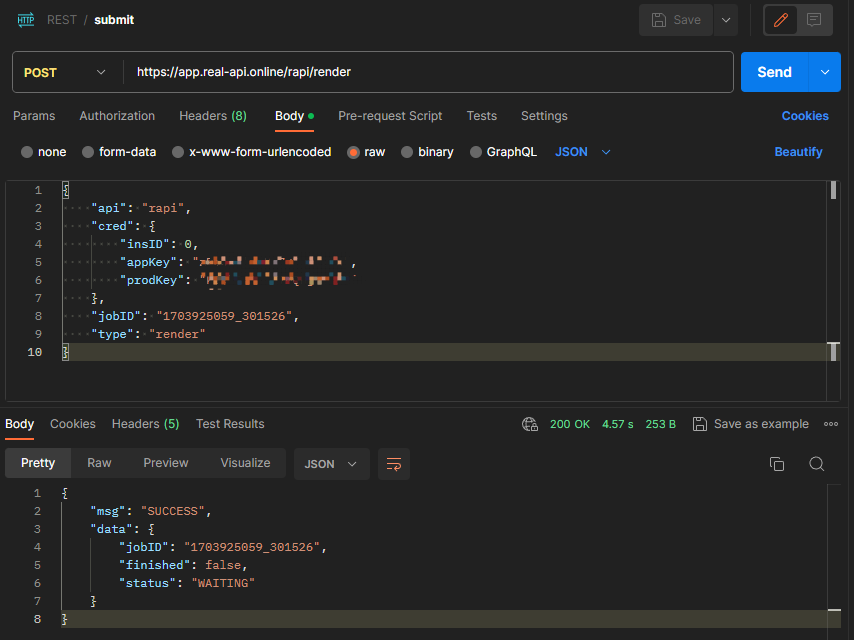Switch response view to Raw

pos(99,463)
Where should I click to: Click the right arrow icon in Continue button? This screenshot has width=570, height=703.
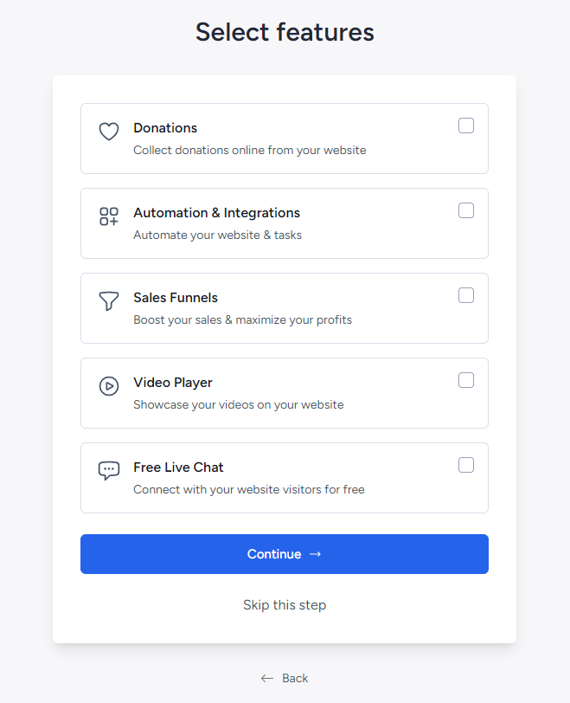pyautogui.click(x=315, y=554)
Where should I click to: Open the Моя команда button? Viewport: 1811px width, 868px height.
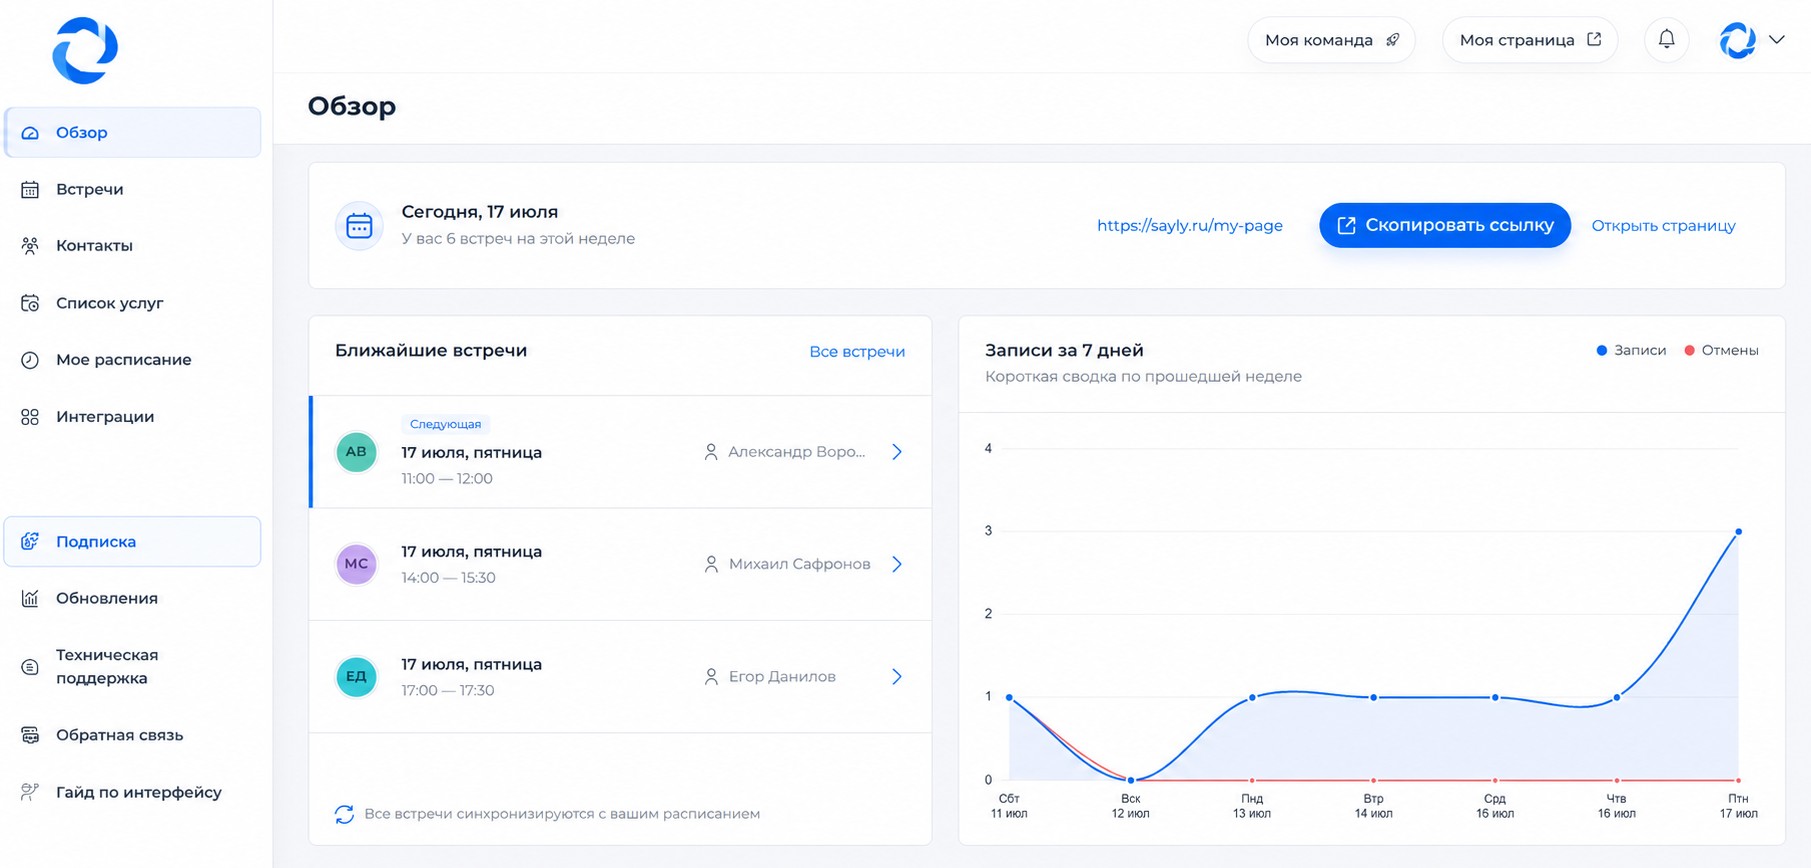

==

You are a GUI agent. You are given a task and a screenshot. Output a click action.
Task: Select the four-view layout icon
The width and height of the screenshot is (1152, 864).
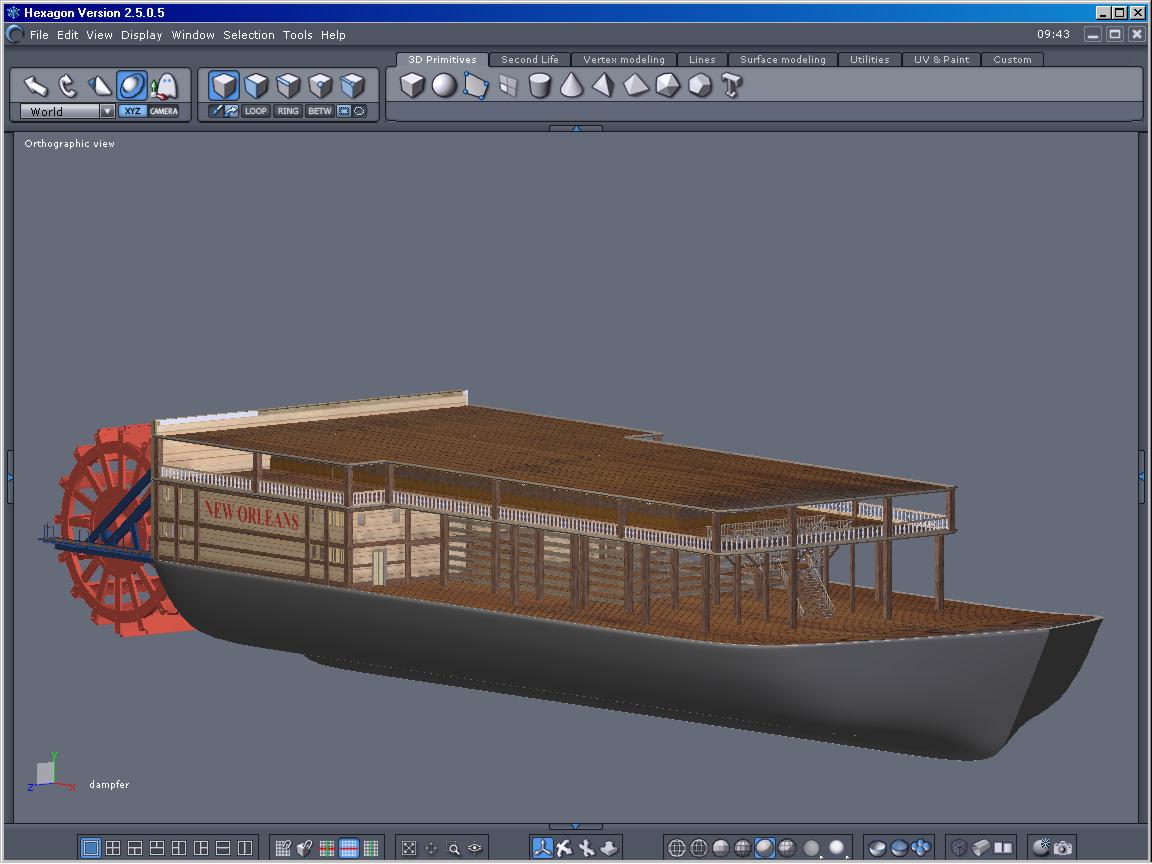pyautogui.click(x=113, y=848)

TASK DETAILS
Please repeat, exactly as written, the lines in the records above, starting with the one that has "Where should I click to: Click" and going on through the one that has "Where should I click to: Open". Pictures are to be left out.

FINISHED EXERCISE
Where should I click to: Click the right arrow icon in Continue button? This screenshot has width=570, height=703.
pyautogui.click(x=315, y=554)
Where should I click to: Open the Моя команда button? Viewport: 1811px width, 868px height.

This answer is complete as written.